Se vorremo che sia così, la Pasqua spoglia e vissuta dentro l’anima avrà la forza di una ricostruzione che parte da dentro e non ha bisogno delle scenografie barocche per spettacolarizzare il proprio vuoto. La nudità che questa pandemia sta imponendo al momento più solenne e appassionato del nostro tempo collettivo forse ci chiederà di tornare ad avere un corpo reale, una volontà di essere, una energia attiva, senza il veleno suadente e invisibile dell’autodistruzione che da sempre è l’altra faccia della nostra identità nissena.

Forse quest’anno il Signore ha voluto sfidarci a incontrarlo nel deserto, senza lo schermo delle sue immagini, a vederlo nel vuoto, ad ascoltarlo nel silenzio, a parlargli con le parole della nostra povertà che possiamo offrire come l’unica preghiera autentica di noi.

Non possiamo perderla questa occasione, non possiamo svenderla nella sequela delle lamentazioni sterili che cercano sempre un colpevole fuori di noi per rassegnarci alla sconfitta senza combattere.

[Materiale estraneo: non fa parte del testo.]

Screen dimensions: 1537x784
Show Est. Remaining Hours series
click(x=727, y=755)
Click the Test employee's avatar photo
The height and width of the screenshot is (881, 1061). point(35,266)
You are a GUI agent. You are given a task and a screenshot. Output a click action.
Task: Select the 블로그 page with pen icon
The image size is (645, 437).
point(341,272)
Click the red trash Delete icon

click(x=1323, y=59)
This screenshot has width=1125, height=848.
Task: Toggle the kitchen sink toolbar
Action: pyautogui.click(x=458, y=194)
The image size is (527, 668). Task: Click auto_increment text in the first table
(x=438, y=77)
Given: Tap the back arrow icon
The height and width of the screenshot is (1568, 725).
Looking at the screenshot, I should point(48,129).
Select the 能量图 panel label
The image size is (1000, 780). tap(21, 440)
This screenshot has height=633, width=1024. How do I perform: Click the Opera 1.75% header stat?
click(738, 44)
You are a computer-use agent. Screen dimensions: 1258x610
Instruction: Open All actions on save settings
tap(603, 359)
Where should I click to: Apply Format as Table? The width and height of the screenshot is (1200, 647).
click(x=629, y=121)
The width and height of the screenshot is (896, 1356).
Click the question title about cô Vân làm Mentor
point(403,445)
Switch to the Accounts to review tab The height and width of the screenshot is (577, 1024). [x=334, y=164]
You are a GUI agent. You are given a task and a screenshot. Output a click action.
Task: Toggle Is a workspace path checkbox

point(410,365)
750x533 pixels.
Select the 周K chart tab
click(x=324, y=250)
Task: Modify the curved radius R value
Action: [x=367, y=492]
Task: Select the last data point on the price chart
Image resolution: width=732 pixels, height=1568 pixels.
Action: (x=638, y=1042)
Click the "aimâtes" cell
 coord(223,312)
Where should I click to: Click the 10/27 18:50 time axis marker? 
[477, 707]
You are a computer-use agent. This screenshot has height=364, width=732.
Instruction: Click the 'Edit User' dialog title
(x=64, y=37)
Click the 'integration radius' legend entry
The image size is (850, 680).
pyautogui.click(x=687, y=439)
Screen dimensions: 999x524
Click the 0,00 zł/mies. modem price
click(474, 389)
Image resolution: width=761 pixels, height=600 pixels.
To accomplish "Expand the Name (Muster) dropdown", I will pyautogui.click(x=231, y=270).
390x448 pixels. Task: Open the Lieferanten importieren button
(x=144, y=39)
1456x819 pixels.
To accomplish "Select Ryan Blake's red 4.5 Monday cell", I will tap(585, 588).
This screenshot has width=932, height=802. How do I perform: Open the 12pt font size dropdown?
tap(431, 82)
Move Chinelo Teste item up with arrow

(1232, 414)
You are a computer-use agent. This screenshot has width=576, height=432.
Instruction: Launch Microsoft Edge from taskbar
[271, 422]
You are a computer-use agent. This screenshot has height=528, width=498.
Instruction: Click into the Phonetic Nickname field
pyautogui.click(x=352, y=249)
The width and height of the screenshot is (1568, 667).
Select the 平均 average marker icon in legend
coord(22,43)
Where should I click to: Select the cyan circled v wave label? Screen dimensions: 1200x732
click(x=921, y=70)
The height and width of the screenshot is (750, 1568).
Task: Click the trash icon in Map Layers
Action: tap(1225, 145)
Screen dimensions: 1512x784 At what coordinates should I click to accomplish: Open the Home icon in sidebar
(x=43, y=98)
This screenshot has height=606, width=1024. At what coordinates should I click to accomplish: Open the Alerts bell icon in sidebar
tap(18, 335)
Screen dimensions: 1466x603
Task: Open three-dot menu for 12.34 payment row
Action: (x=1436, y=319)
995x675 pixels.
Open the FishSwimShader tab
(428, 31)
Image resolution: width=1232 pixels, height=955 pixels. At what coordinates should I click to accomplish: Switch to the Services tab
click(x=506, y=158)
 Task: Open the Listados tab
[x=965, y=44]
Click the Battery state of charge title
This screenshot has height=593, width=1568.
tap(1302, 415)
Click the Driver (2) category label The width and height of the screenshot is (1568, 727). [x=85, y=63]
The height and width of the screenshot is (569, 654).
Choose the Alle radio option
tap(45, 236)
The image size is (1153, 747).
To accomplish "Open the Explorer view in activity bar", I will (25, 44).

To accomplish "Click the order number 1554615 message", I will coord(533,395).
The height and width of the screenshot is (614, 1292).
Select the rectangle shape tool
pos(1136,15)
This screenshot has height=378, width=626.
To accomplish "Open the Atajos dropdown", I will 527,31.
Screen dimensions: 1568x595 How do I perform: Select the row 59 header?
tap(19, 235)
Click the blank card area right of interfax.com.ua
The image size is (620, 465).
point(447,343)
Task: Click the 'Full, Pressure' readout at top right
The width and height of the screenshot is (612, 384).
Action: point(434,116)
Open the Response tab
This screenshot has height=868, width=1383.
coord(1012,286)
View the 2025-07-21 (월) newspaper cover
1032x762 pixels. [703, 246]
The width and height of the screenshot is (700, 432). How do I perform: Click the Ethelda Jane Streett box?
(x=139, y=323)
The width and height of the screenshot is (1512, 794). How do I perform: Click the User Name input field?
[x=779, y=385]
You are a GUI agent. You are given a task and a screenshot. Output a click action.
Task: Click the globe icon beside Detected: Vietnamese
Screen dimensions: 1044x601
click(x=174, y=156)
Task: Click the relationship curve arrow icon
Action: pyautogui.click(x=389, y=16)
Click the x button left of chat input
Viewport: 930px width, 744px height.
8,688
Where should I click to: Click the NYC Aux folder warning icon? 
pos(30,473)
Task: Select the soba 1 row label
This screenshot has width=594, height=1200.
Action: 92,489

Non è facile avere il coraggio di ascoltare il silenzio, senza evadere nel ritmo dei rumori di fondo, ascoltarlo, nel vuoto che si srotola dentro di noi, stando in piedi da soli, anche zoppicando, ma senza mimetizzarsi in una folla che non ci chiede di essere popolo.

Quest’anno abbiamo la possibilità di farlo, di provarci almeno, di scoprire chi siamo senza consolazioni scontate. Il dolore si assapora autenticamente quando lo si vive attraversando il deserto e il buio che ci scopriamo dentro senza averne paura o fingere di negarlo, decidendo di trovare una luce da seguire, senza fermarci a piangere sulle nostre ferite, ma curandole seguendo quella luce.

Pasqua è passaggio, attraversamento, in direzione ostinata e contraria a quello che di solito avviene: si passa dalla morte alla vita, non viceversa. Non possiamo cercare ancora alibi per avere paura della vita e non della morte. Forse possiamo passare davvero dal buio alla luce.

La pandemia che ha portato vicino a noi la paura di morire, forse possiamo sfidarla, se vogliamo, superando la paura di vivere, accettando la sfida nella solitudine, nel silenzio, nel raccoglimento dei nostri arresti domiciliari per fare vivere veramente la Passione e la Resurrezione dentro di noi: pensando, scavando nei nostri sentimenti, comprendendo e comprendendoci, non per assolverci e sfuggire, ma per ricostruire una coscienza combattiva, come in un dopoguerra delle nostre anime, che, forse, possiamo liberare dalle macerie di tante sconfitte rimosse, ma mai dimenticate.